The researchers conclude, "Across US geoclimatic regions, the average UV index was associated with increasing odds of JDM and anti-p155/140 autoantibodies but decreasing odds of anti-MJ autoantibodies."

"The implication of our study is that sunlight exposure might shift disease expression. We had hypothesized previously that there were both genetic and environmental factors for the disease. There had been hints from uncontrolled studies of infectious disease, but this is the first noninfectious environmental factor to be associated with juvenile myositis," Dr. Rider said.

She added that anti-p155/140 autoantibodies are often associated with photosensitive skin rashes, whereas anti-MJ autoantibodies are not. "It is interesting that these 2 antibodies also have the same relationship with UVR exposure. It may be that the autoantigens associated with anti-p155/140 are upregulated by UVR exposure, but those associated with anti-MJ are not," she said.

"In the study by Shah et al, they did not specify first myositis-related symptoms of the patients examined. Although skin symptoms generally precede muscle symptoms in JDM, I would like to know the ratio of skin symptom–preceding cases and muscle symptom–preceding cases in JDM and the association of UV index and the ratio in their study," Yoshinao Muro, MD, PhD, told Medscape Medical News. Dr. Muro, who was not involved in the study, is a specialist in autoantibody analysis in connective tissue diseases. He is associate professor, Division of Connective Tissue Disease and Autoimmunity, Department of Dermatology, Nagoya University Graduate School of Medicine, Japan.

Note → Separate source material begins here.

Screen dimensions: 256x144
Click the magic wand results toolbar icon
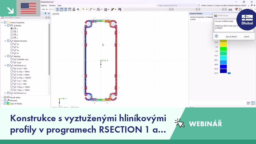tap(113, 9)
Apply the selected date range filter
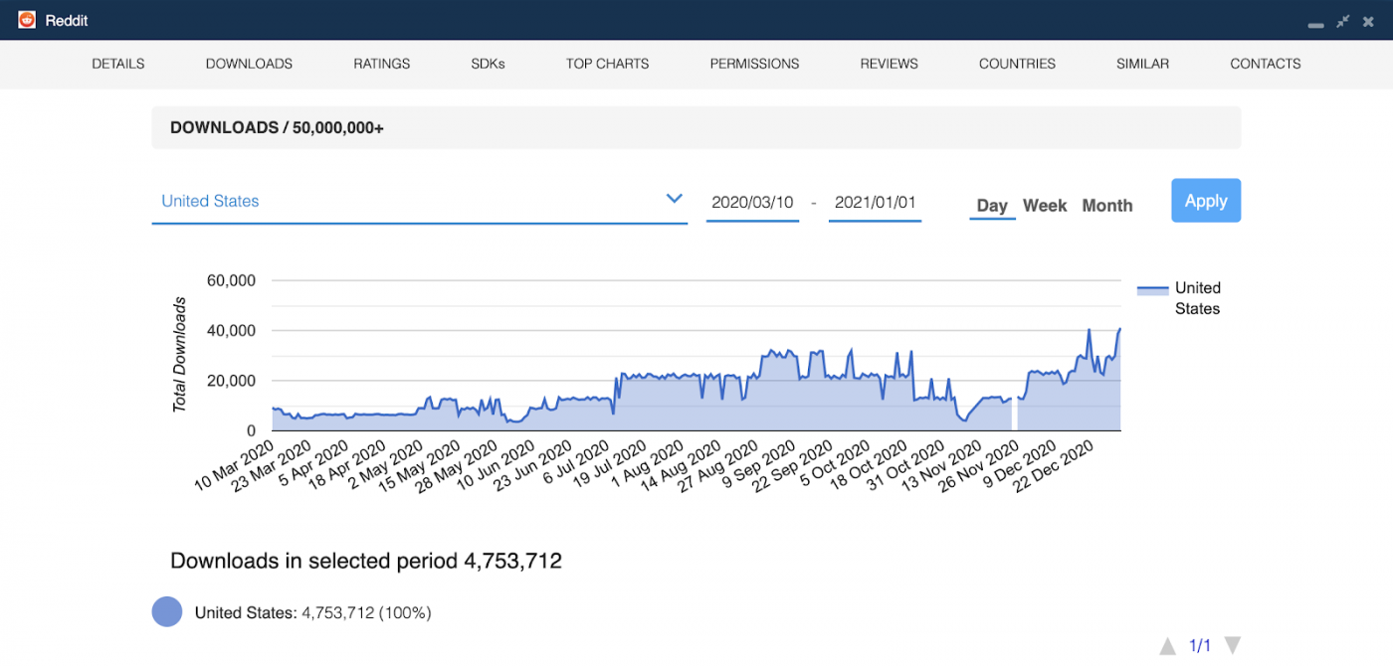This screenshot has height=666, width=1393. coord(1206,200)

Dr. Muro's concern was whether autoantibodies such as anti-p155/140 could be induced by only 1 month of UV exposure, as disease-associated autoantibodies appear years before disease onset in other autoimmune diseases.

"It is still unclear whether the autoantibodies are pathogenic or they are just an epiphenomenon. However, if a certain genetic background is found to be associated with the production of anti-p155/140 in future studies, juveniles having such a genetic background might better avoid UV exposure," Dr. Muro said.

Dr. Muro would also like to see individual data on UVR exposure and outdoor activities. "Kids who have many outdoor activities as well as trips are also more likely to be exposed to infections, so we should be always aware of other environmental factors in this kind of study," Dr. Muro said.

The study was supported in part by the Intramural Research Programs of the National Institute of Environmental Health Sciences, National Institute of Arthritis and Musculoskeletal and Skin Diseases, National Institutes of Health, and the Center for Biologics Evaluation and Research of the US Food and Drug Administration. One coauthor is a consultant to the Oklahoma Medical Research Foundation Clinical Immunology Laboratory. The other authors and Dr. Muro have disclosed no relevant financial relationships.